Cleanup operations on the Abaco Islands, one of the places hardest hit by Dorian, turned to storm preparations Friday as residents braced for more wind and rain.
Forecasts call for 2″-4″ of rain across the Bahamas, with isolated areas possibly receiving as much as 6″. This comes after Dorian basically parked over the islands for 51 hours on September 1-2, unleashing punishing winds and devastating floods.
Dorian killed at least 50 people in the Bahamas, while some 1,300 are still missing and at least 15,000 are in need of shelter, food and medical care.
Forecasters do not expect Humberto to pack anything near Dorian’s punch, but any storm will be a challenge for the islands.
“We have a team that’s been deployed to Abaco right now,” said Rob Jenkins, disaster assistance response team leader for USAID. “They’re going to sit there and wait out the storm.
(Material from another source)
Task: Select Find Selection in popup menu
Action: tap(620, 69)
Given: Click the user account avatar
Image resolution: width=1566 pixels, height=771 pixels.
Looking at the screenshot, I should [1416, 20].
The last few days, they’ve been getting as many shelter supplies in place and extra water, getting people ready in case there are negative impacts of this storm.”
In areas hit hard by Dorian, the stormy conditions could spell disaster and leave residents in a precarious situation.
Officials are urging residents with compromised roofs or structural damage to homes to move to designated shelters.
Humberto’s maximum sustained winds neared 50 mph Saturday, while wind gusts could reach 60 mph in some areas.
The storm is expected to strengthen into a hurricane Sunday night after moving past the Bahamas. Forecasts then show it tracking to the east, out into the open waters of the Atlantic and away from the Southeastern U.S.
Even so, parts of coastal Florida and Georgia could see rainfall as the outer bands brush the coast.